05/05/2017 - 14:32 Javier Sanz

El césar del tercer milenio ya no mueve el pulgar arriba o abajo. No se deja ver mucho, se reserva para controlar los sorteos.

Las bolas del sorteo no estaban  calientes: los planetas se habían alineado y en la capital era festivo. Habían sacrificado media docena de toros quinquis en un redondel media hora antes de la cita: dos tribus se disputarían el cáliz de las nueve menos cuarto, la hora sacra de Europa. Acompañaban las huestes a sus gladiadores por la vía Augusta de la ciudad, hasta el circo de las paredes de plata en cuyo palco se privatizan el agua o la sanidad. Antorchas de humo del color de su espíritu, cánticos y consignas que se apretaban en un “hasta la muerte” ronco de furriel de El Aaiún. Tatuajes en los bíceps con el escudo tribal, anillos y medallas de lo mismo, estolas de lana al cuello con breves leyendas y fechas gloriosas, bandas de un trazo en los pómulos y 120 de diastólica. En la victoria de la tribu estaba la suya, pero más aún lo estaba en la derrota de la otra, de la protegida por el dios pagano de las aguas, enemigo de la diosa de la madre Tierra tirada por dos leones con paso de oca.
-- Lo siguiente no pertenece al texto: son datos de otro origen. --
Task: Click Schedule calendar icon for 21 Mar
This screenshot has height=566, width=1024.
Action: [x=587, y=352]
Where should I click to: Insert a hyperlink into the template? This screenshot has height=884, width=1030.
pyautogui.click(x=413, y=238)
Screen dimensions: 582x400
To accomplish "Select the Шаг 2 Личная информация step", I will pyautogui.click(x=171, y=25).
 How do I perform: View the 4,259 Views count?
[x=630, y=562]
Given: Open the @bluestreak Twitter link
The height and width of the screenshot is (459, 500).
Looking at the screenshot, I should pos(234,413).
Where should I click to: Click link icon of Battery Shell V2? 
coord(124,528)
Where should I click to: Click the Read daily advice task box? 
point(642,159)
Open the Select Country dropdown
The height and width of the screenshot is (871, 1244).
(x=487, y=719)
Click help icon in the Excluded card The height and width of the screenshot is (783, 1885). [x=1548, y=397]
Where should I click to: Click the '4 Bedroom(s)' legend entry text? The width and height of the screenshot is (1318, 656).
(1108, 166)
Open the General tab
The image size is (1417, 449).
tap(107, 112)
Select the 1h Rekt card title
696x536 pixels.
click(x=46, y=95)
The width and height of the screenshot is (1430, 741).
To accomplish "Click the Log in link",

    El césar del tercer milenio ya no mueve el pulgar arriba o abajo. No se deja ver mucho, se reserva para controlar los sorteos acariciando un gato capón dormido en la bragueta, tras las cortinas, una copia de don Vito. Mueve las bolas un mago y los poetas hablan del destino, tiran de hemeroteca las redacciones y someten la estadística a los posos del café de las brujas. En los talleres del globo ya se tejen los uniformes del pueblo, se cambian cada año para forrar las guaridas de los parias del paseo de las Acacias o de General Perón; Toro Sentado se ha hecho con la manta de las señales de humo y enseña cada nube a precio de salario mínimo; todo es oficial, desde el edredón hasta las pantuflas que en vales de posguerra va suministrando la oficial biblia en fascículos diarios.
    No hay otra comunión como el sudor del alarido tras caer en la red una bola de cuero forrada de plástico, empujada por una pata de palo con remaches de oro, como la garrota de un patriarca. Es el opio del pueblo en la era del genoma. Antes que cuadrar las piezas de la propia familia mueven once fichas en un tablero de ajedrez y se pasan claves de Napoleón por el móvil: 4-4-2 o 4-3-3, según. Ignoran dónde nació Picasso, pero no así la parentela del rey de su equipo, al que pagan un carro de fuego de ocho velocidades que le dura una décima de lo que al común un gama media familiar. Y aprovechan el marco de la boda para fijar la foto del ídolo, calidad selfi, el día que se cruzaron en las urgencias del Clínico, donde todo humano se iguala cuando tiene que aliviar un cólico de madrugada.